La Bonne Franquette avant le grand silence

Comme tous les restaurants de France et de la République de Montmartre, la Bonne Franquette a dû fermer provisoirement ses portes le 15 mars dernier. Les journées et soirées qui succéderont à sa réouverture n’en seront que plus éclatantes.

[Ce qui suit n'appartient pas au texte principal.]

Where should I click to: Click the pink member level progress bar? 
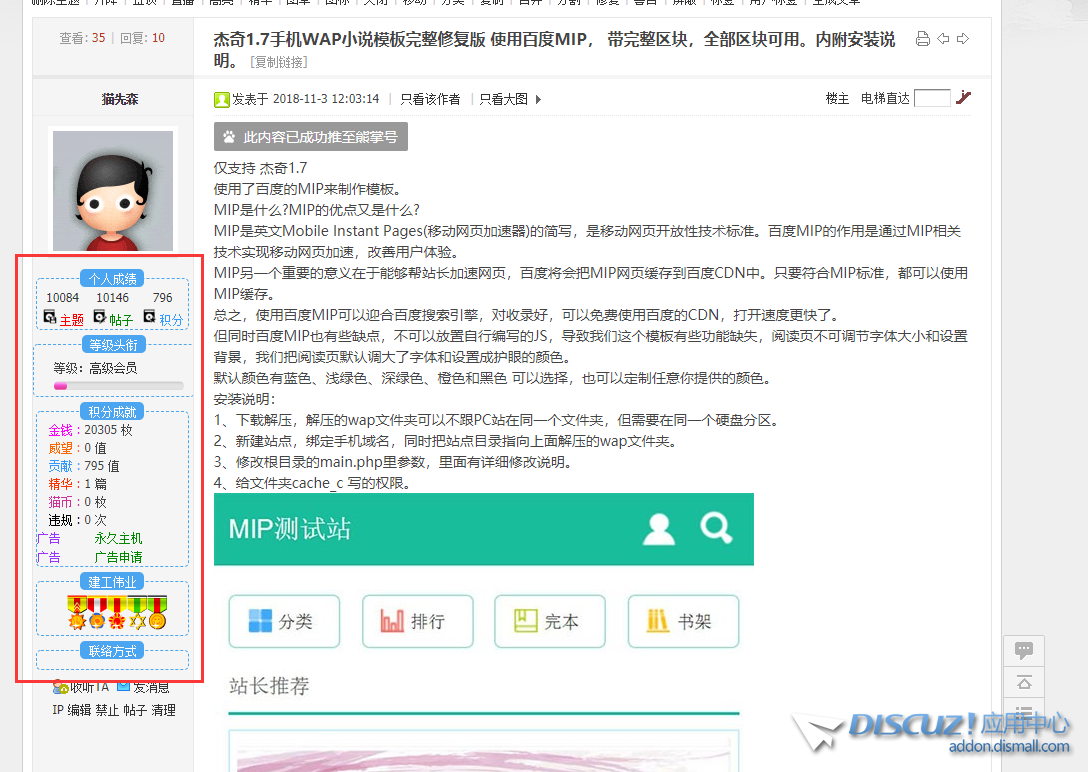coord(118,385)
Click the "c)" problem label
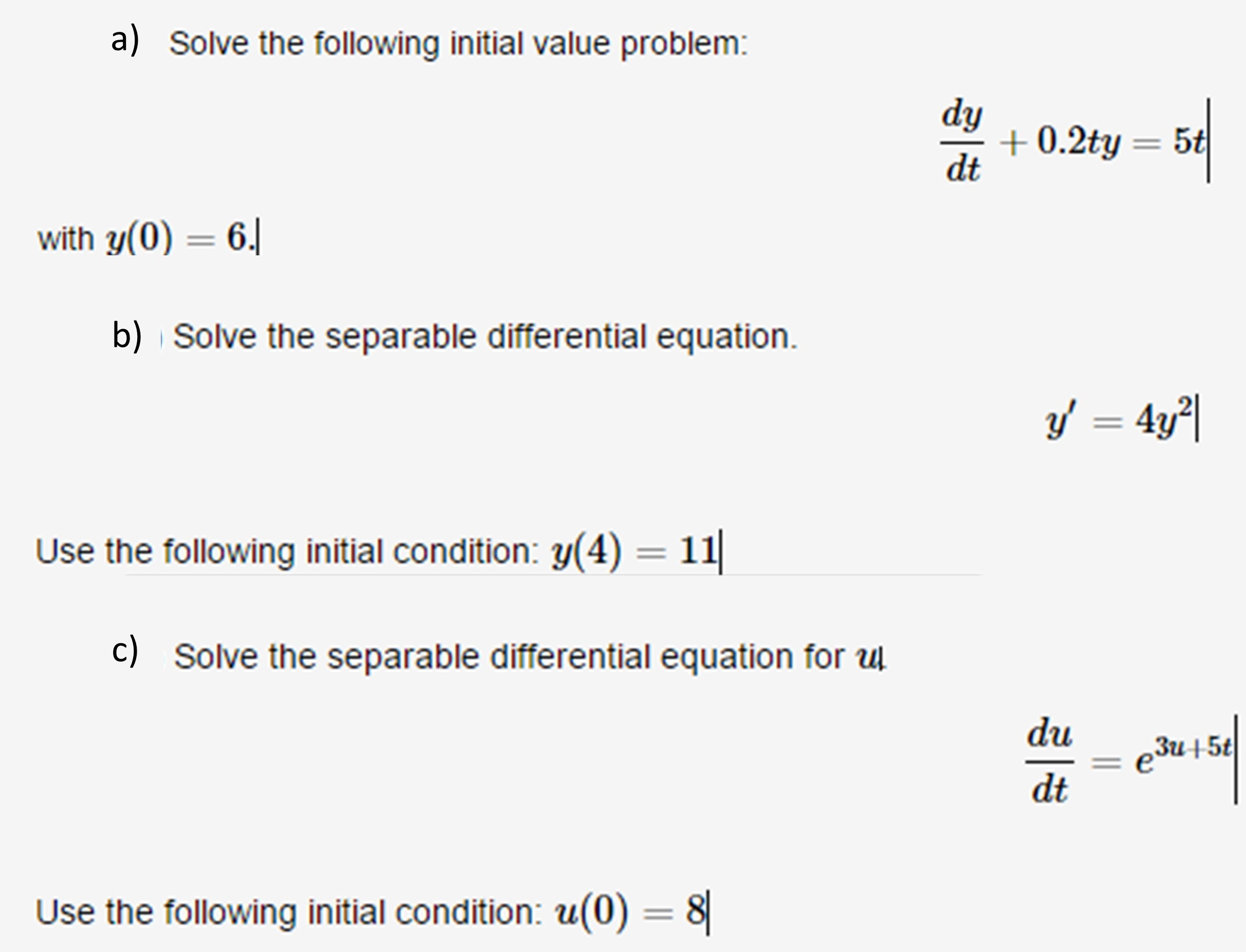The height and width of the screenshot is (952, 1246). [125, 650]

Patrick Fracheboud 3« Ce que j’aime le plus dans ce métier, c’est servir quelques amis à une table, comme aujourd’hui. Dans ces cas-là, je pourrais même me passer de clients ! » C’était un certain vendredi 13 mars. Les salles de La Bonne Franquette s’étaient déjà vidées de leur affluence de touristes et d’habitués. Au moment où il lance cette boutade, le propriétaire Patrick Fracheboud est encore loin de s’imaginer que le lendemain soir, le Premier ministre Édouard Philippe exaucerait cruellement son vœu en annonçant la fermeture des bars, restaurants et autres commerces « non indispensables ».
Ce midi de sombre augure, l’ambiance était encore à la bonne humeur, fidèle à la devise de l’établissement : « Aimer, manger, boire et chanter. » Autour de l’unique table occupée parmi 200 places vides, des connaissances du jour ou de longue date se retrouvent autour de Patrick et de son fils Luc, auquel le premier a transmis les commandes en 2014. Une équipe de production de documentaires, comme il en vient régulièrement filmer ce haut lieu de la Butte, s’est assise entre deux prises de vues. À ses côtés, Lucien Longueville, « fils et petit-fils de ferronniers », s’enquiert de sa participation à la véranda que les Fracheboud ont pour projet d’élever sur la jolie terrasse longeant l’établissement du côté de la rue des Saules.
Anticipant notre présence ce jour-là, le propriétaire de La Bonne Franquette a aussi convié son fidèle fournisseur de viande, René Pinel. Un fidèle du Marché de Rungis que celui-là. Ancien de Fleury Michon où il a débuté aux côtés d’une figure de la viande du Marché, Pierre Archenault, René Pinel a monté à Stains, à deux pas du Stade de France, une belle affaire de découpe et de distribution de viande spécialisée dans la restauration. « Nous nous approvisionnons beaucoup auprès de l’unité de Bigard à Rungis, qui nous fournit notamment des pièces de bœuf maturées », explique le boucher, dont l’entreprise d’une trentaine de salariés a depuis été très sévèrement impactée par la fermeture des restaurants. « Dans notre atelier de 1 200 m2, nous travaillons essentiellement pour des bistrots de Paris et de banlieue, mais aussi des brasseries ou des traiteurs. »
La viande française de René Pinel trouve naturellement sa place sur la carte de La Bonne Franquette, qui fait la part belle aux spécialités traditionnelles. Le chef Richard Damika la propose à la carte sous forme de « filet de bœuf écrasé de pommes de terre », « rumsteck à la plancha » ou encore « estouffade de bœuf au beaujolais, carottes au miel ». « Nous avons vocation à être les ambassadeurs de nos terroirs auprès de la clientèle du monde entier qui vient ici », assure Patrick Fracheboud. Une mission que remplit fidèlement l’ancien attaché de recherches à l’université Paris-Dauphine et au Parlement européen depuis qu’il a repris les commandes de l’endroit, un beau jour de 1979.
Passionné de beaux produits et de vins fins, le Savoyard a en effet toujours mis un point d’honneur à maintenir une grande rigueur en cuisine, à mille lieues des adresses attrape-touristes. Une exigence qu’il a transmise à son fils Luc et qui fait le succès de l’établissement auprès des groupes de gourmets français ou étrangers qui se succèdent ici depuis des lustres dans des salles aux différentes ambiances : bistrot, cabaret, guinguette, jardin et terrasse.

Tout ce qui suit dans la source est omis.